Today, as many liberal legal observers feared would happen, the libertarians won in the D.C. Circuit. A 2–1 panel sided with the plaintiff, and remanded "with instructions to grant summary judgment to appellants and vacate the IRS Rule"—i.e., the IRS's intrepretation that the drafters of the law did not mean to cut states off from subsidies if they merely used the federal government's exchange. Judge Raymond Randolph (a George H.W. Bush appointee) and Judge Thomas Griffith (a George W. Bush appointee) found this argument compelling, though they ruled more in sorrow than in anger.
At least until states that wish to can set up Exchanges, our ruling will likely have significant consequences both for the millions of individuals receiving tax credits through federal Exchanges and for health insurance markets more broadly. But, high as those stakes are, the principle of legislative supremacy that guides us is higher still.
Well, yes: It means at least 4 million people, who signed up for Obamacare in states that chose not to set up exchanges (or in the case of Oregon, tried and failed to set up their own), are currently panicking about the threat of erased subsidies and higher payments. Why do I attribute this to libertarians? Like I wrote in 2013, and like Alec MacGillis has been writing, the Halbig case's chief advocate was Michael Cannon, a Cato Institute scholar who had previously campaigned to stop states from setting up their own exchanges.
Cannon's goal, stated bluntly and frequently, was that Obamacare had to be brought down by any means necessary. States that did not set up exchanges were in a better position to sue the government. Fewer people in the exchanges meant higher overall costs. To insurers, the "death spiral" was an apocalypse scenario; to Cannon, it meant freedom.

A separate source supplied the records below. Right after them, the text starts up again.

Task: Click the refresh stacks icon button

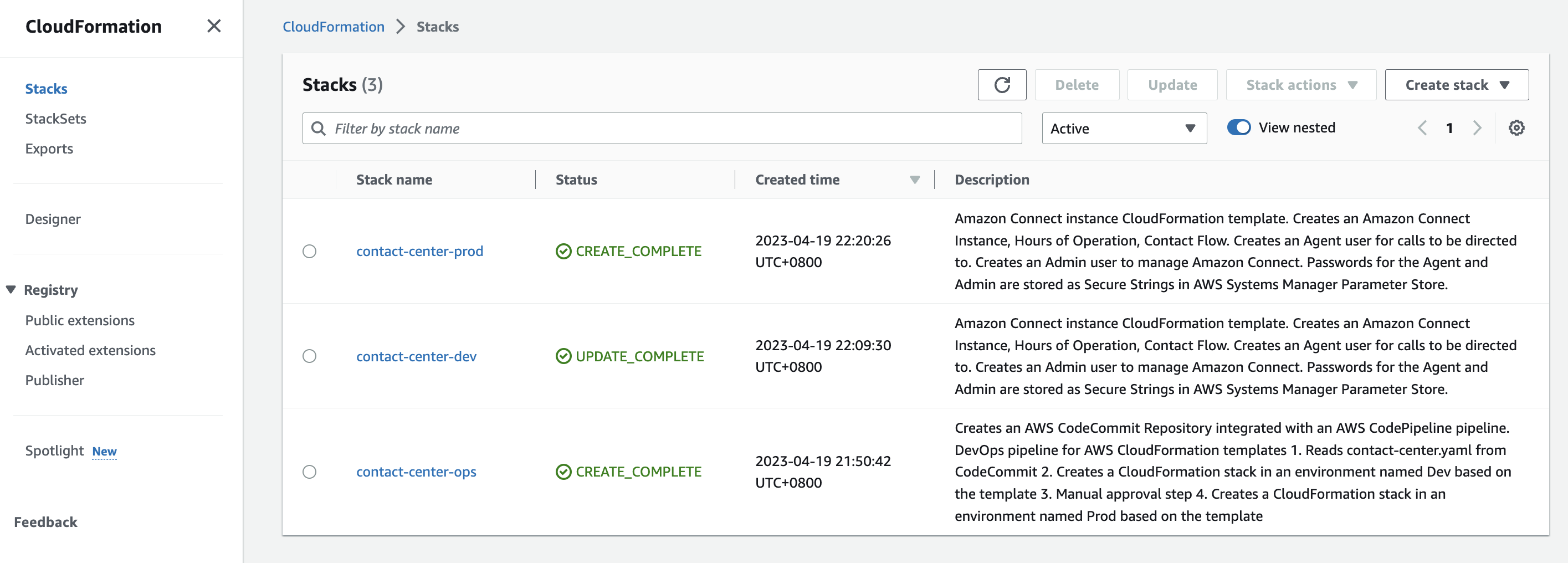Action: [x=1001, y=85]
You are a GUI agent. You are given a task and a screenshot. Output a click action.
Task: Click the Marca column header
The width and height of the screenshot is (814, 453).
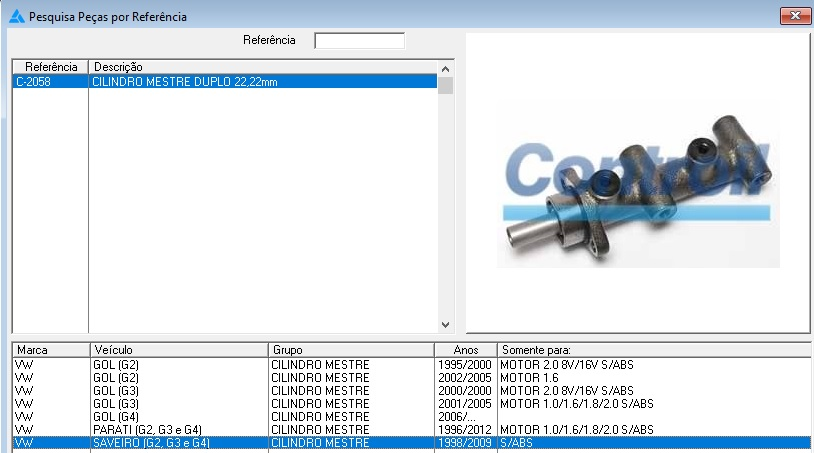click(x=50, y=351)
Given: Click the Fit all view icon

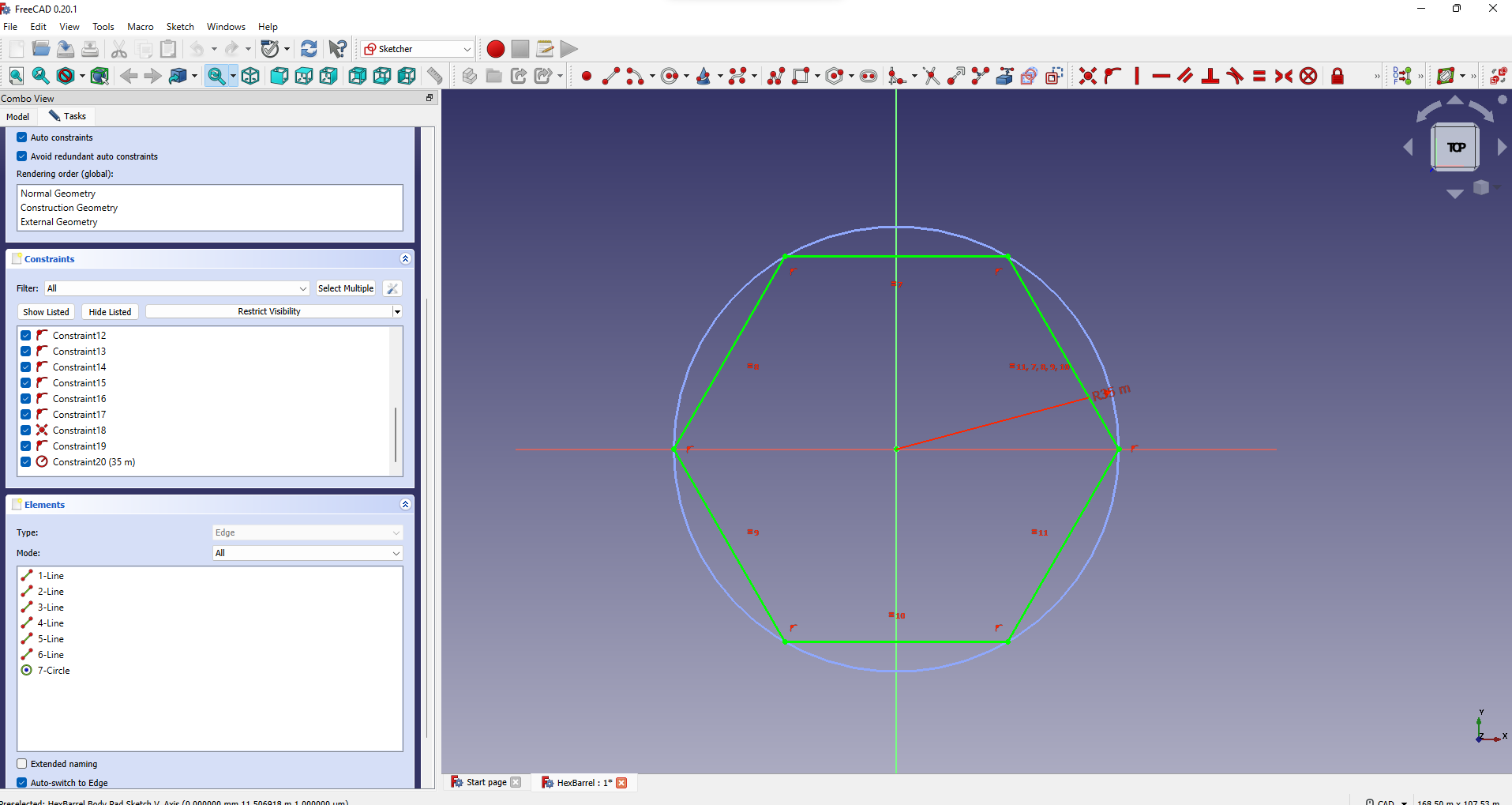Looking at the screenshot, I should 17,76.
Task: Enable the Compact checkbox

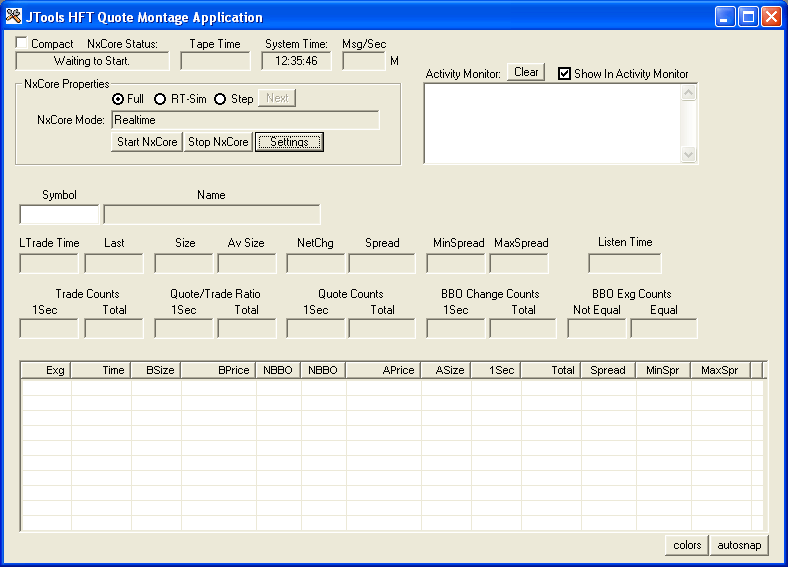Action: pos(23,44)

"A victory for the Halbig plaintiffs would not increase anyone’s premiums," he wrote Monday.* "What it would do is prevent the IRS from shifting the burden of those premiums from enrollees to taxpayers. Premiums for federal-Exchange enrollees would not rise, but those enrollees would face the full cost of their 'ObamaCare' plans."
This is the Leninism I'm referring to in my headline. Cannon's no socialist—quite the opposite!—but he saw a solution to the Republican crisis of watching people grow used to new entitlements. Rip the entitlement away, weaken the system, and a painful short term would give Congress no choice but to undo the law. Take away some of the beams, and what do you know? The roof collapses.
The liberal panic about this decision is ... well, not muted, but not quite Hobby Lobby-level. That's because last year the Senate Democrats changed the filibuster rules that covered nominees to executive branch jobs and courts below the Supreme Court. That allowed three stalled Obama nominees onto the court, which ended a long-running conservative supermajority on the D.C. Circuit. And that's why the ideal liberal plan is now to go en banc and cross fingers as a larger panel of judges tosses out the decision of the two GOP appointees.
*Correction, July 22, 2014: This post originally misstated that Michael Cannon's Monday column was written last week.